Yesterday, I peeled myself out of my car after having a fairly satisfying day at work. Getting back into the teaching groove was a bit difficult but I finally felt like I was back in a rhythm. The thirty-five minute commute back home seemed like a blink, and as I greeted our cats and walked through the door, I noticed something was different about the house. Slipping my shoes off into the growing work-shoe pile, my feet sunk into the freshly vacuumed floor. There were elegant grooves pressed into the carpet where my husband had vacuumed the living room after I left at 6:30AM but before he left for work.
Vacuuming was the single most romantic thing my husband could’ve done for me that day.
Sometimes I reminisce about how different romantic gestures were in our six years prior to marriage. There was going out for dinner every time we saw each other, bundles of fresh cut flowers adorning my apartment consistently, sharing ice cream and straws, date excursions to romantic venues, and being in the closest physical proximity as possible – as if we were trying to soak up every ounce of each other’s essence while we could see each other.

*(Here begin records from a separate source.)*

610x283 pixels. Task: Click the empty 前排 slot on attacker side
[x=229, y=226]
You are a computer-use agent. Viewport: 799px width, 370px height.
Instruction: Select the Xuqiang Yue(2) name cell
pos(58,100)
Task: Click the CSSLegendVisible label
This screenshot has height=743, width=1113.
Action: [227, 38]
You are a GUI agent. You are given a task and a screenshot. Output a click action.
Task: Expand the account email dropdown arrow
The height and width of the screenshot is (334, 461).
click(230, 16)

People told us that you never know about marriage until you’re married – that everything changes. Begrudgingly, I admit defeat. They were right – or at least right about how your definition of romance is redefined – among other things.
To be clear, I firmly believe both husband and wife should continue to pursue each other daily. Everyday you change as individuals and together. You’ve agreed to pursue each other’s interests and learn about your spouse for life.

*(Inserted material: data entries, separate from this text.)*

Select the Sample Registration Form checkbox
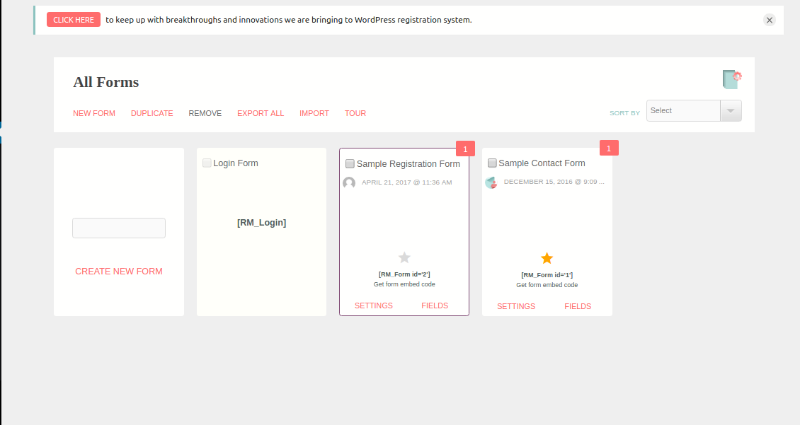The width and height of the screenshot is (800, 425). [350, 163]
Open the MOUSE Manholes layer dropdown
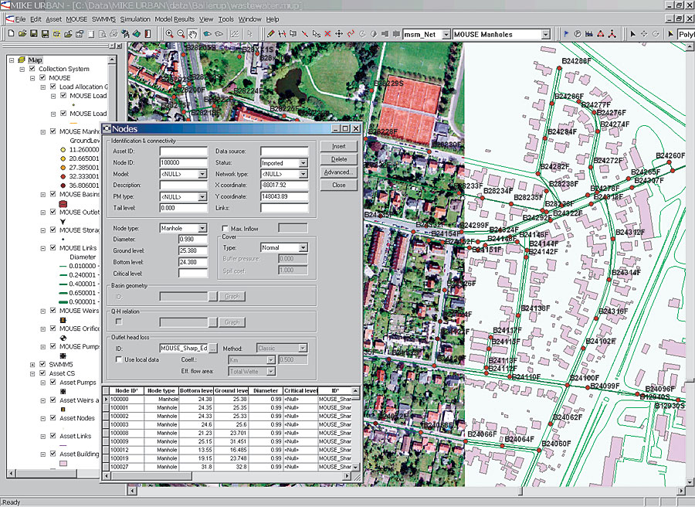This screenshot has width=695, height=507. tap(546, 34)
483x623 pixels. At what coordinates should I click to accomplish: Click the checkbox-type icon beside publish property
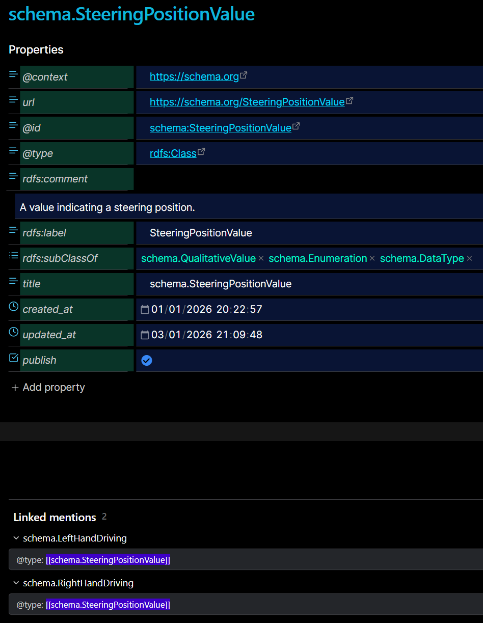(14, 358)
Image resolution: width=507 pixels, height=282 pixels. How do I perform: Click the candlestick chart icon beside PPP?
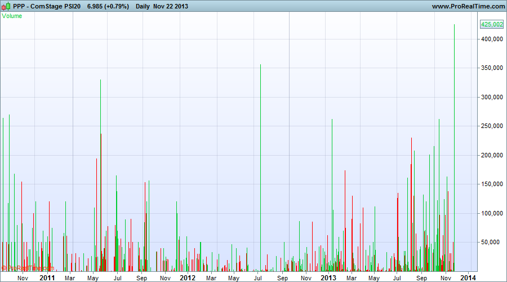click(6, 6)
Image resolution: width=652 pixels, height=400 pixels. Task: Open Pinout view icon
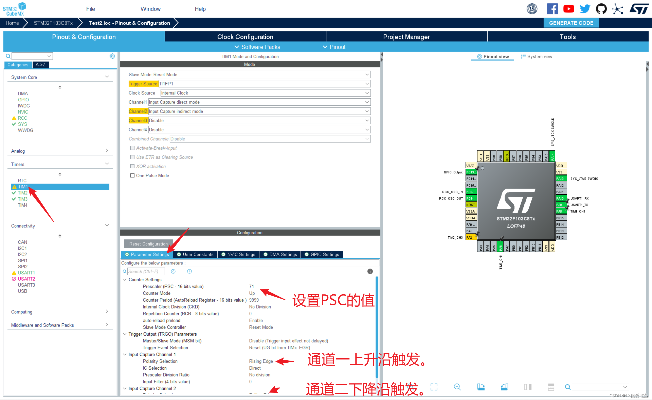coord(480,56)
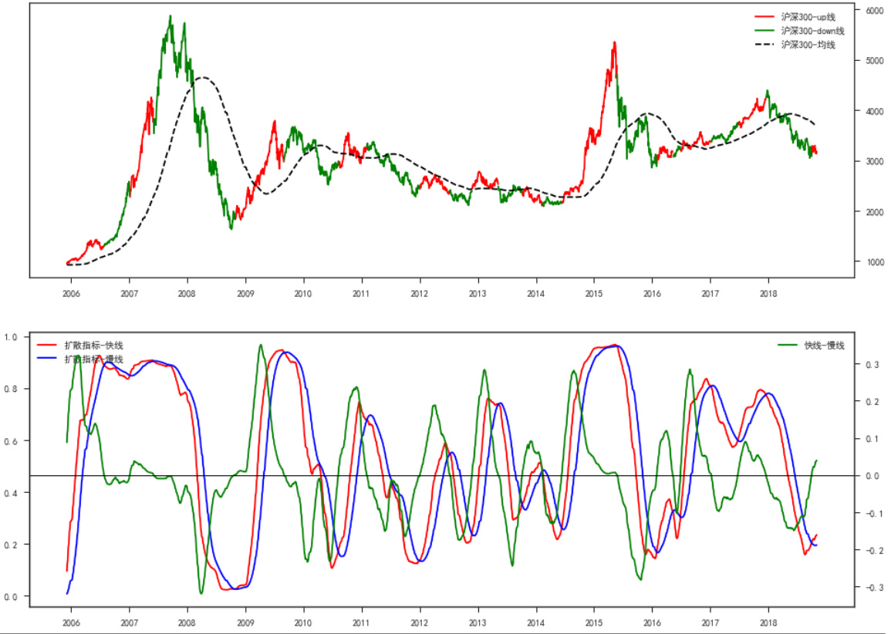
Task: Click dashed black swatch for 沪深300-均线
Action: pyautogui.click(x=764, y=45)
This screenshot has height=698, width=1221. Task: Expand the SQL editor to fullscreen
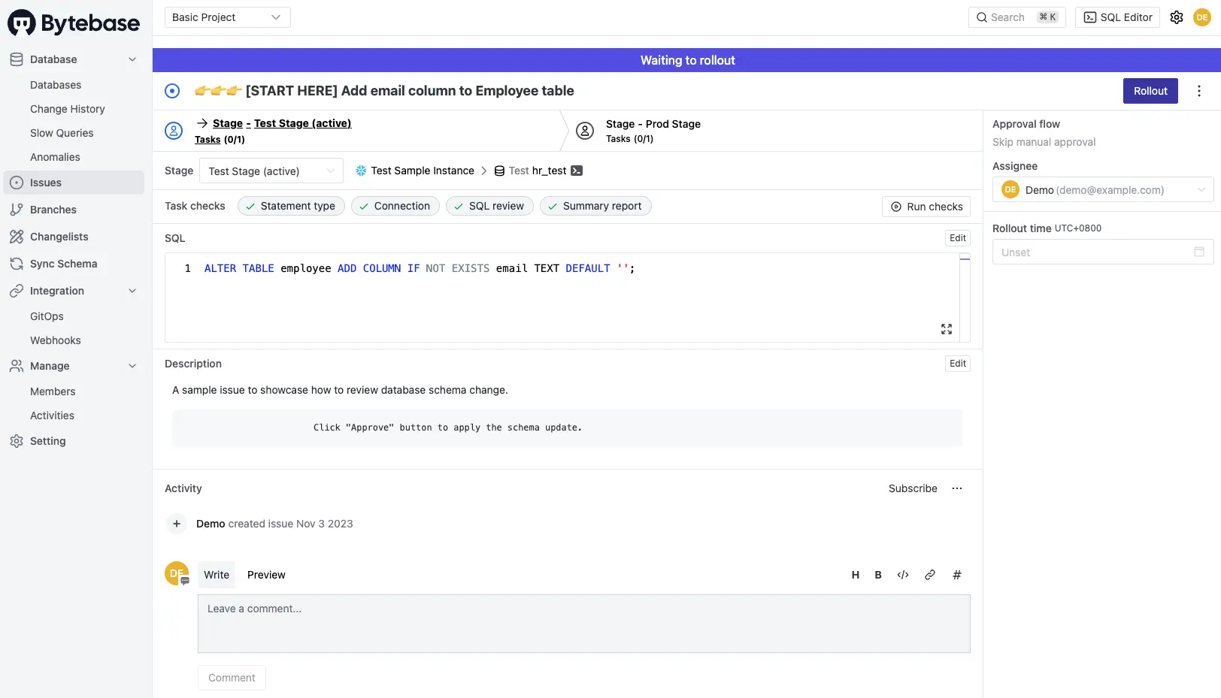[946, 329]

That being said, I love the occasional flower surprises and weekend excursions, but what I love more is doing life with my husband.
I appreciate when he takes the plates after dinner to rinse them so I don’t have to get up. He appreciates when I remember to grab him Oreos from the grocery store while shopping or making sure his favorite shirt got in the washer. When he offers to let me go upstairs first and says he’ll bring up the rest of the bags in the trunk, it makes me realize how much our relationship has not only changed but also grown. These are not menial domestic tasks – while I can see how through a certain lens or life stage that some may think that; these are our love languages which have transformed on the other side of jumping the broom.
I am not immune to sporadic romantic gestures – but the daily romantic gestures we try to practice are worth so much more.